全球气候变化导致土壤盐渍化日益严重，水稻作为主要粮食作物面临严峻挑战。传统育种方法难以快速培育抗盐品种，而γ射线诱变等物理诱变技术可创造丰富的遗传变异。然而，突变体性状的分子机制解析仍是瓶颈。Kangwon National University（韩国江原国立大学）的Ju Hee Kim团队通过系统研究，揭示了OsPATA1-OsEULD1b分子模块调控ABA信号通路的新机制，为设计抗盐水稻提供了理论依据。

研究采用全基因组重测序定位突变位点，结合CRISPR/Cas9构建基因敲除系，通过酵母双杂交(Y2H)和双分子荧光互补(BiFC)验证蛋白互作，利用荧光探针CoroNa Green可视化Na⁺分布，并采用ELISA定量ABA含量。实验材料包括γ射线诱变的M₁₀代突变体群体和转基因株系。

3.1 sitl4增强萌发期和苗期盐耐受性
突变体在100 mmol L^?1 NaCl处理下表现出更高的萌发率、生物量积累和叶绿素含量，且H₂O₂积累减少，证实其抗逆表型。

3.2 筛选应激相关突变
全基因组测序发现OsPATA1基因第3920位1-bp缺失导致移码突变，预测蛋白截短破坏DHHC结构域。

3.3 OsPATA1在sitl4中的特征
免疫印迹显示突变体产生105 kDa截短蛋白（野生型为135 kDa），亚细胞定位实验表明突变导致蛋白丧失核定位能力。

3.5 OsEULD1b与OsPATA1互作
Y2H和pull-down实验证实OsEULD1b（含双EUL结构域）与OsPATA1直接结合，BiFC显示互作发生于质膜。
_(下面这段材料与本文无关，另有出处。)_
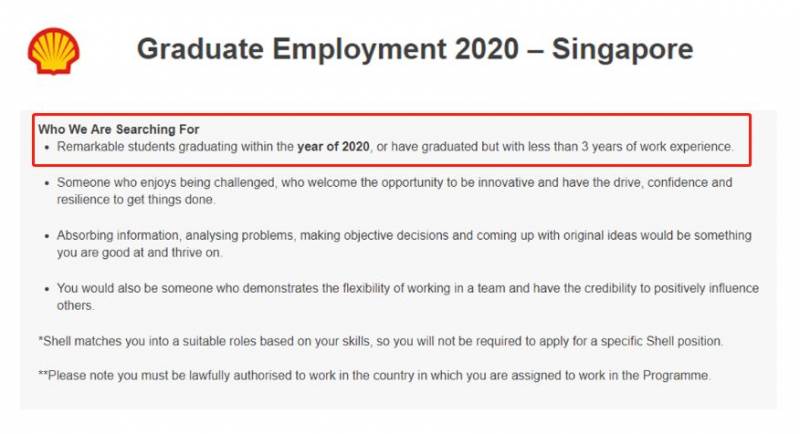The height and width of the screenshot is (434, 800).
Task: Click the "*Shell matches you into a suitable roles" note
Action: point(380,341)
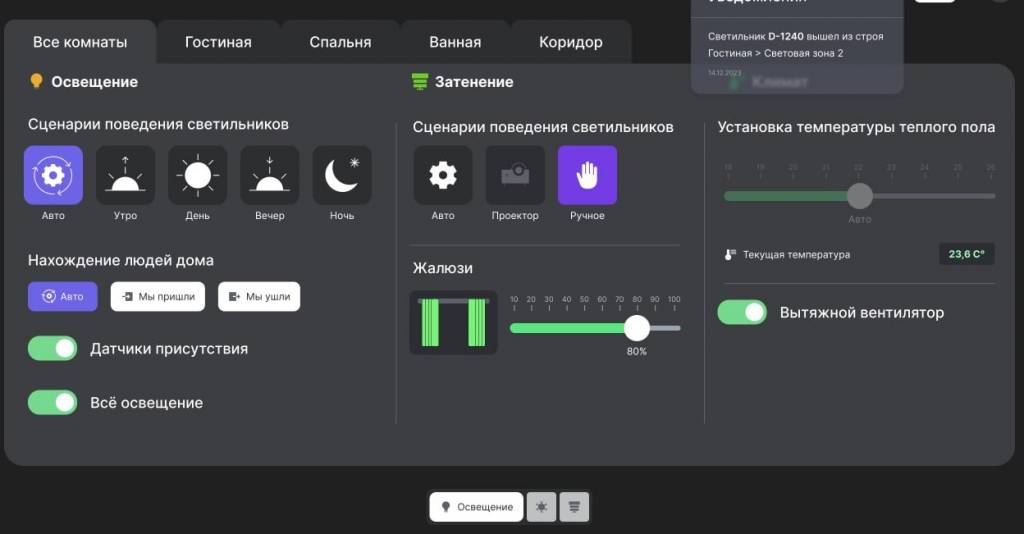This screenshot has width=1024, height=534.
Task: Toggle the Датчики присутствия switch
Action: point(53,349)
盐胁迫下OsEULD1b表达显著上调。

3.6 OsPATA1功能缺失增强耐盐性
CRISPR敲除系ospata1表现出与sitl4相似的耐盐表型，Na⁺/K⁺比降低，渗透调节物质（脯氨酸、可溶性糖）积累增加。

3.7 OsPATA1介导的S-棕榈酰化抑制
2-溴棕榈酸(2-BP)处理证实OsPATA1催化OsEULD1b棕榈酰化修饰，突变体中该修饰缺失导致OsEULD1b滞留胞质。

3.8 基因表达谱分析
qPCR显示突变体中ABA生物合成基因OsNCED3上调，降解基因OsABA8ox2/3下调，信号通路元件OsPYL3、OsPP2C30/51等表达改变。
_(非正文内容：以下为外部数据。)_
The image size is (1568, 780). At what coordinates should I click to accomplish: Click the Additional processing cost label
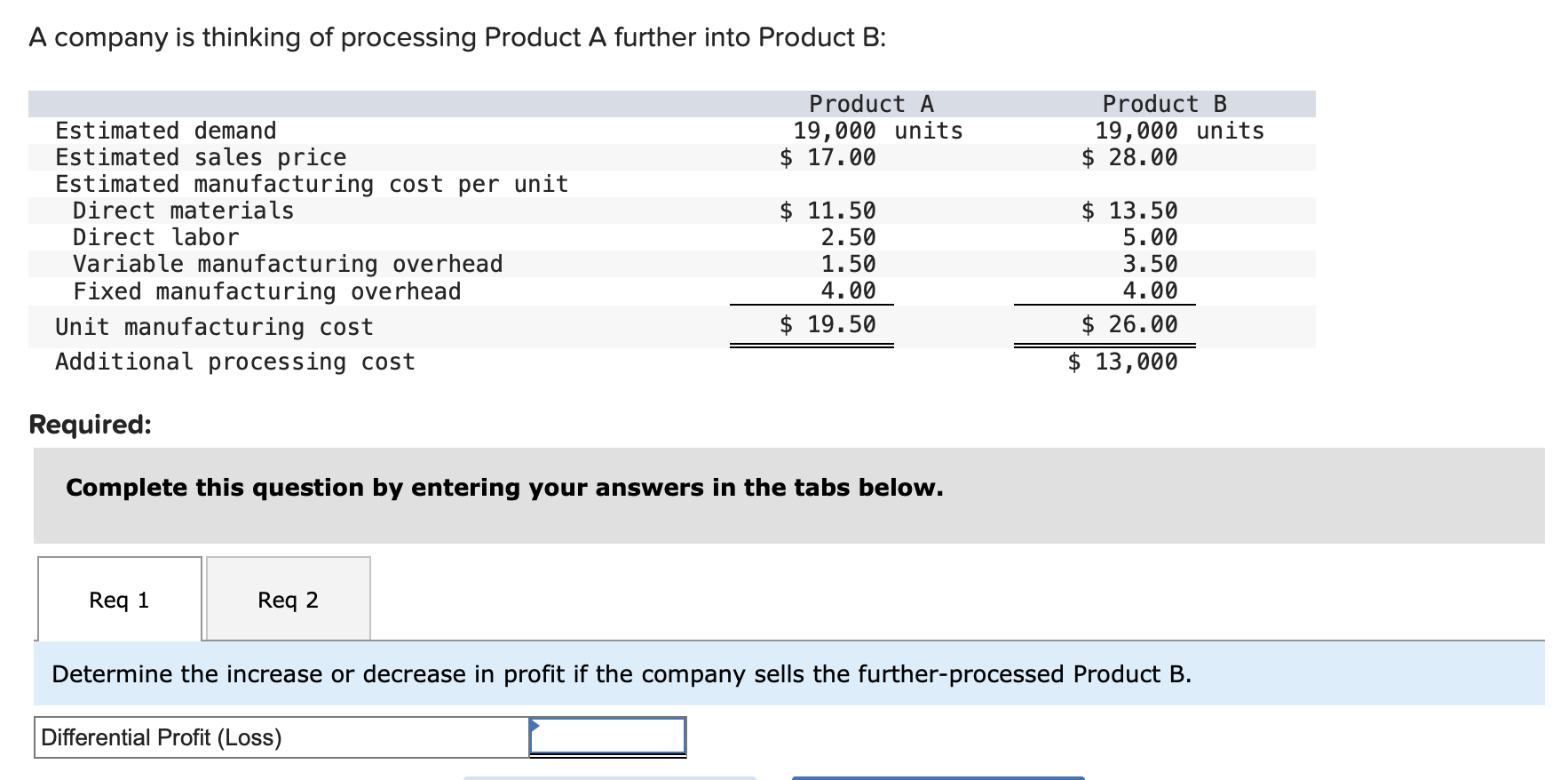pyautogui.click(x=235, y=362)
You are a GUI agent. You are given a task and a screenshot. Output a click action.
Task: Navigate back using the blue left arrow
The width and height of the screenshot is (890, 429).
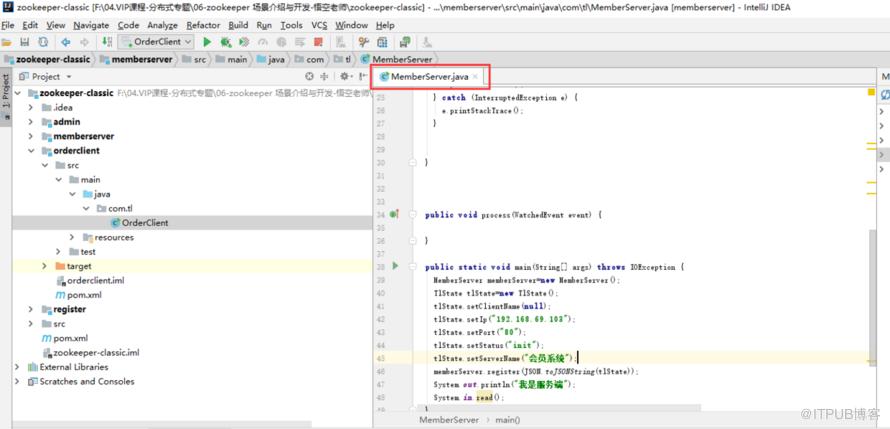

该研究首次阐明OsPATA1通过棕榈酰化修饰调控OsEULD1b膜定位的新机制：在野生型中，OsPATA1将OsEULD1b锚定于质膜限制其功能；突变体中OsEULD1b胞质滞留促进ABA信号传导，激活下游抗逆基因表达。这一发现不仅拓展了对植物蛋白翻译后修饰调控网络的认识，为分子设计育种提供了OsPATA1基因编辑靶点，其诱变育种策略对保持农艺性状的协同改良也具有实践指导意义。